Copy each line below word for word and drop every image.

[Start of Attachment]

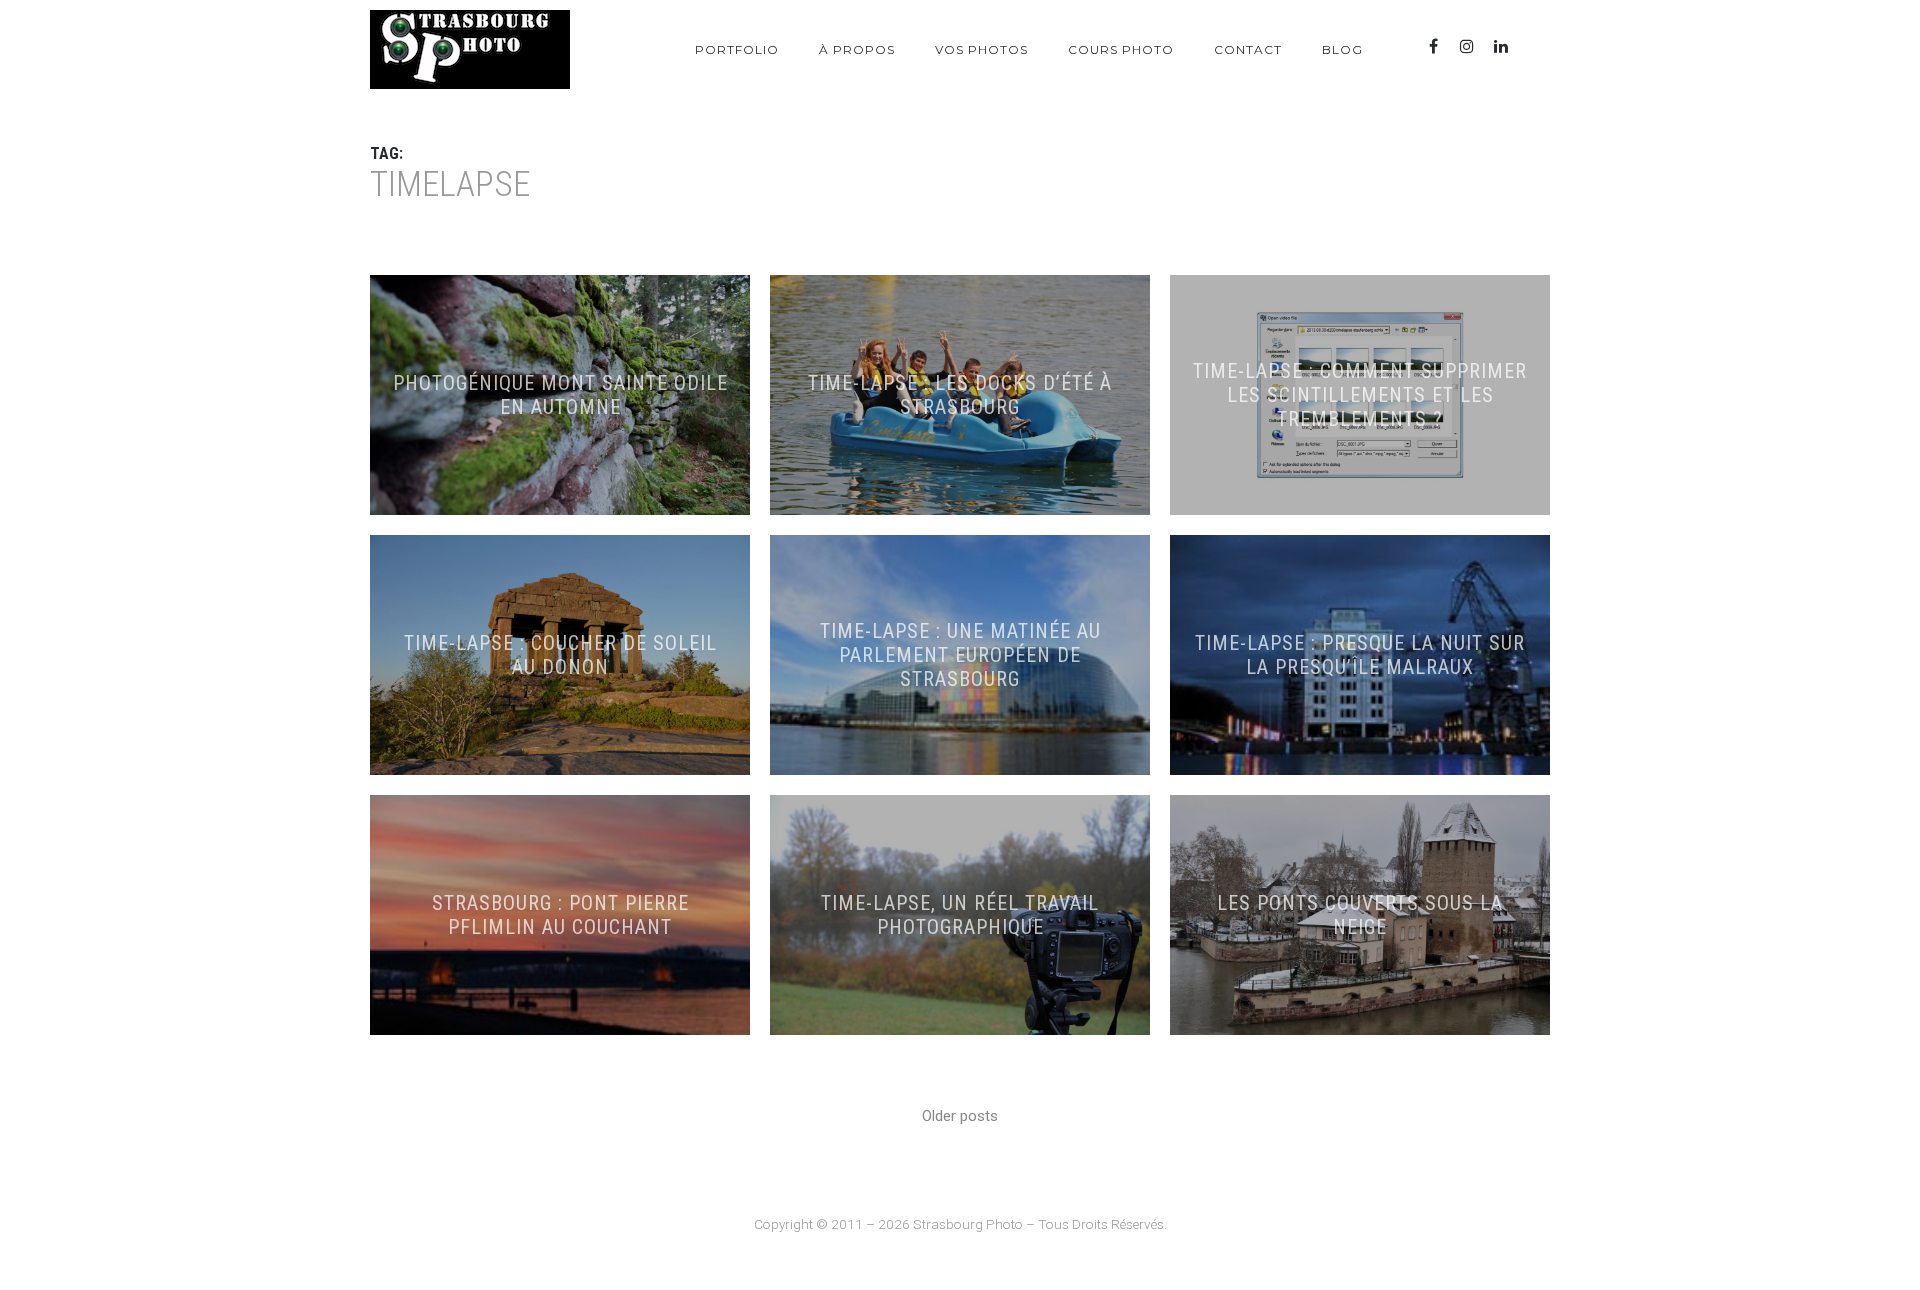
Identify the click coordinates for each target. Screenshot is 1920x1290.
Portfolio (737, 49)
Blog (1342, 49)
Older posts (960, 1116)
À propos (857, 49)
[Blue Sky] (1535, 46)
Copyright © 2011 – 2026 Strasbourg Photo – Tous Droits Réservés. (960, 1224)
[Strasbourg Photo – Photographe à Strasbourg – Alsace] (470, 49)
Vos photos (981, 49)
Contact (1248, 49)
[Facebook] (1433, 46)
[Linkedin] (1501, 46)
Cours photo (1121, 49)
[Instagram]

[End of Attachment]

ANSWER SPACE =
Identify the click coordinates for each target. Screenshot is 1920x1290.
Portfolio (737, 49)
Blog (1342, 49)
Older posts (960, 1116)
À propos (857, 49)
[Blue Sky] (1535, 46)
Copyright © 2011 – 2026 Strasbourg Photo – Tous Droits Réservés. (960, 1224)
[Strasbourg Photo – Photographe à Strasbourg – Alsace] (470, 49)
Vos photos (981, 49)
Contact (1248, 49)
[Facebook] (1433, 46)
[Linkedin] (1501, 46)
Cours photo (1121, 49)
[Instagram]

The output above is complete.